However, internet rights groups say the bans represent a worrying rise in levels of net censorship – a concern which is shaped by changes in the management of the World Wide Web. Control of the internet and its logistical arrangements stems from agreements made under the International Telecommunication Union (ITU), a specialist UN agency that dates back to 1865. Now, the ITU is suggesting new proposals which would mean internet companies like Google paying generous fees to local telecoms companies. These plans would disrupt the balance between the US internet giants and telecom firms across the world. Administration and organisation of the internet has been dominated by the US since Arpanet, the precursor to the modern internet, was established between four US universities in 1969, and a handful of US-controlled authorities followed.
Google has battled hard in campaigns surrounding the open web and the media-genic issues of free speech and-anti censorship that other ITU proposals allude to. However, as Jemima Kiss reports, for a company worth £150bn, taxes to telecom firms would be payable on every interaction with its 700 million or so daily users. Perhaps this challenge to Western dominance is an important one, raising issues about how these seemingly placeless entities are controlled.
In similar vein, Kimberley Peters’ recent article in Area explores governance outside of territorial boundaries in political discussion of the geographies of the sea. Using the example of offshore broadcasting stations such as Radio Caroline, Peters explains the ramifications that ‘pirate’ stations had on the governance of sea-space.

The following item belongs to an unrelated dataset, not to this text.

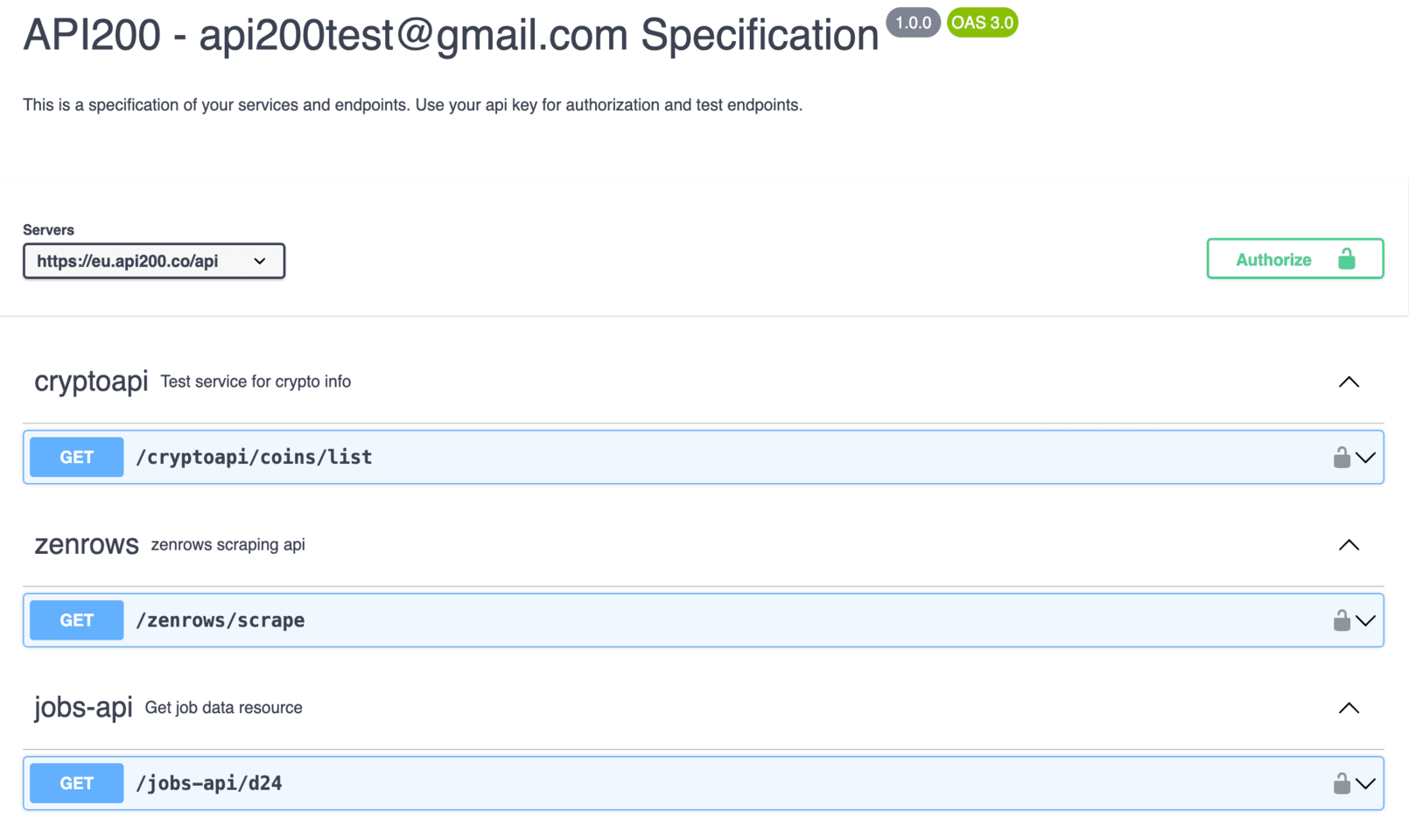Click the GET badge for /cryptoapi/coins/list

pyautogui.click(x=77, y=458)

By explaining actions carried out within Britain’s borders, and the international space of the ‘high seas’, this paper recognises how this response challenged Britain’s long-held ideology of maritime freedom.
If we consider both the web and the waves in light of their non-territorial character, we can find similarities in the challenges for regulating them – acknowledging the conundrum for governing these kinds of spaces.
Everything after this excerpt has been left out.